**Provided records:**
================
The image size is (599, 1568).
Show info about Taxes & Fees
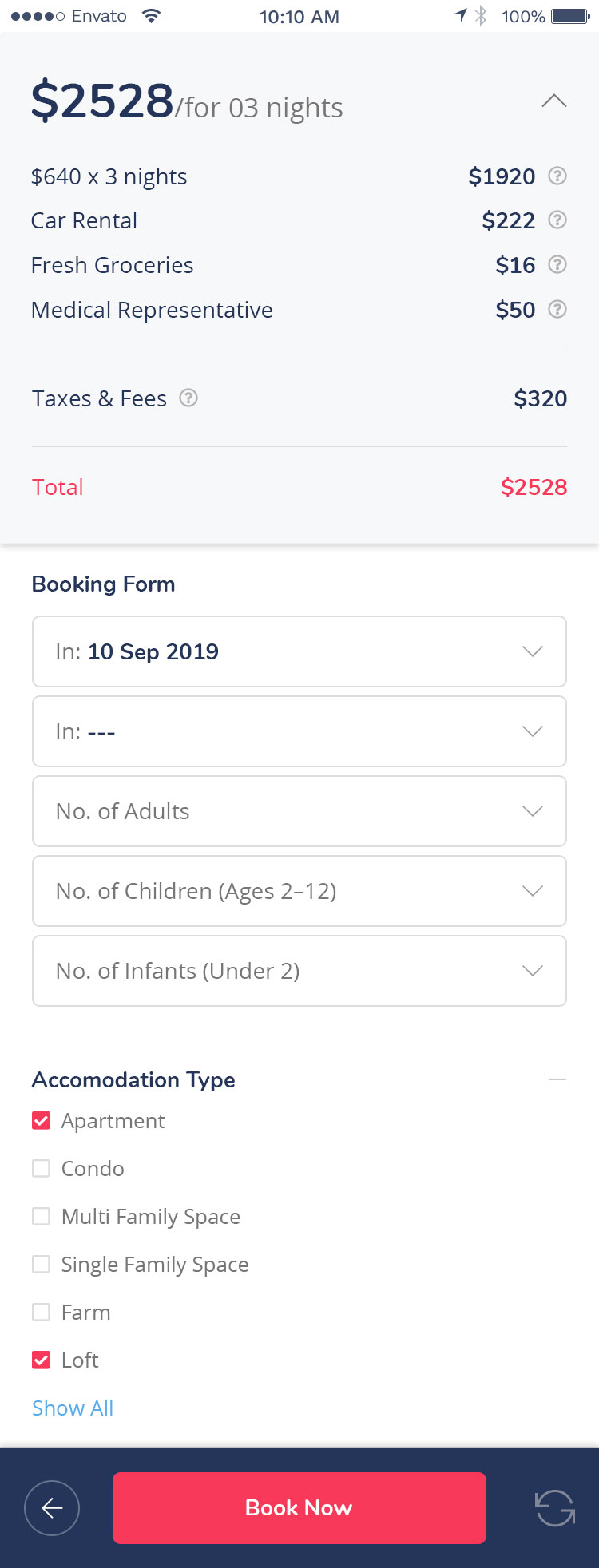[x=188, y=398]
================
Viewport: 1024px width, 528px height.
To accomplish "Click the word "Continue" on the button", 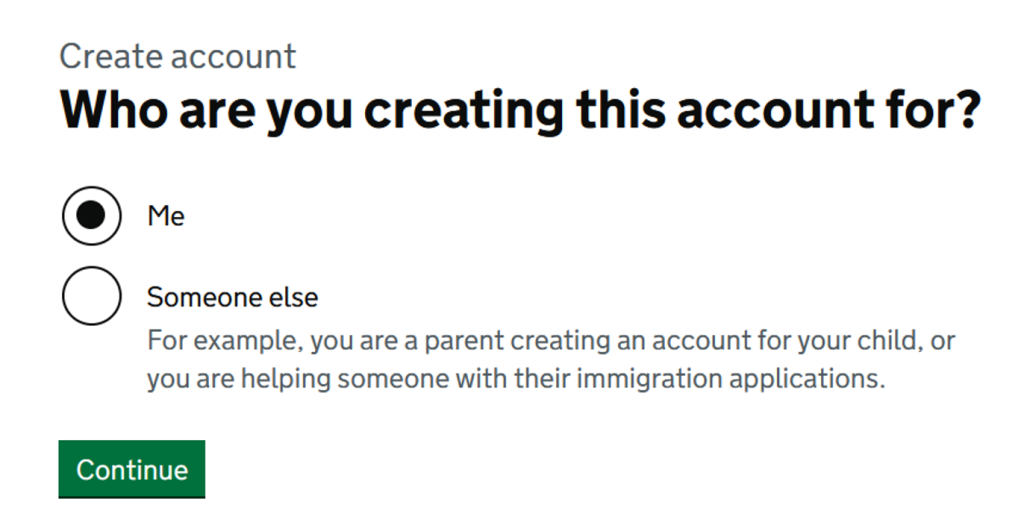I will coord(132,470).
================
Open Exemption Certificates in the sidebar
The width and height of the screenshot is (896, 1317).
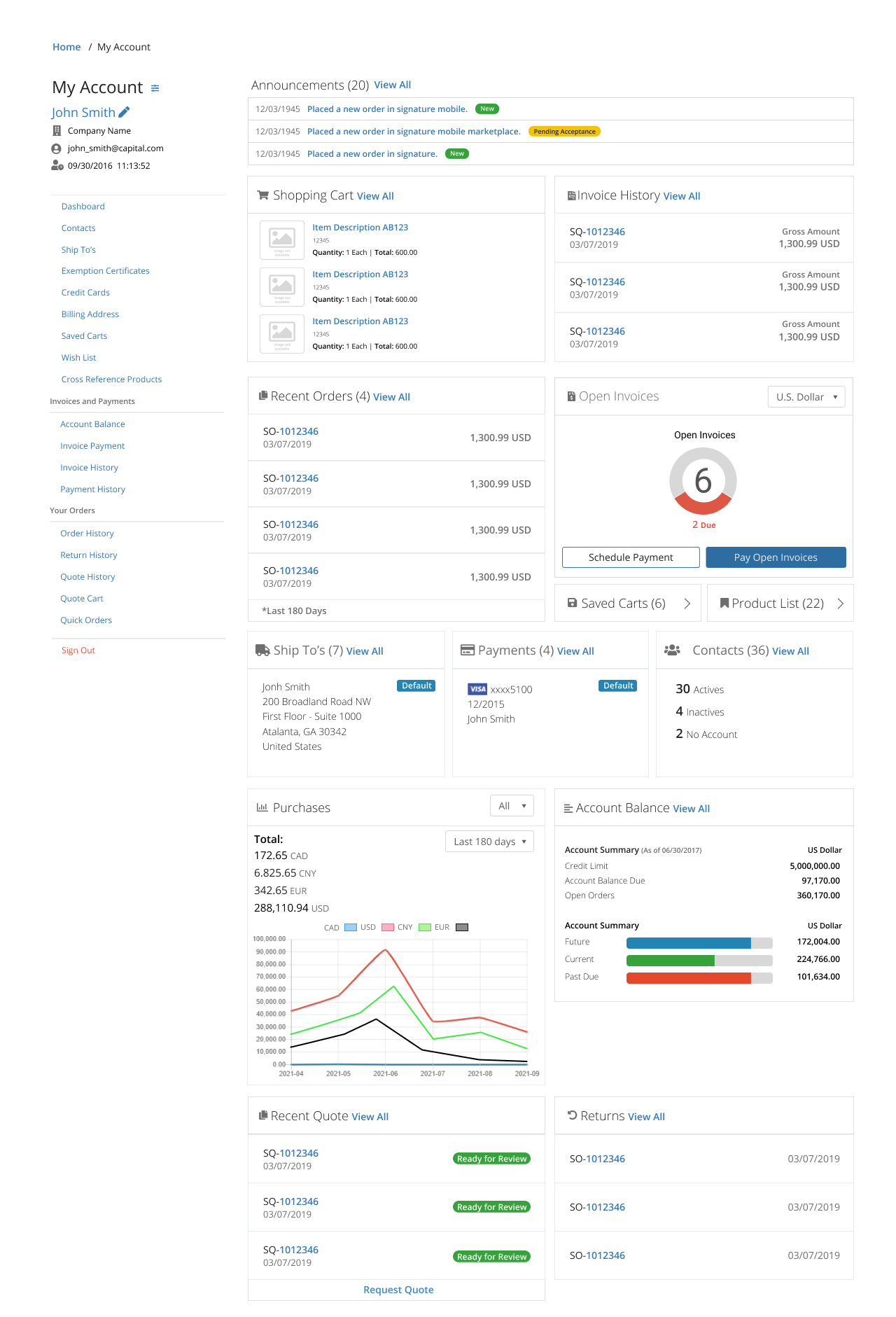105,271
================
**Directive:**
How many lines in the entries above contain the string "width" with its case matched exactly? Reply with the number only.

**Answer in full:**
2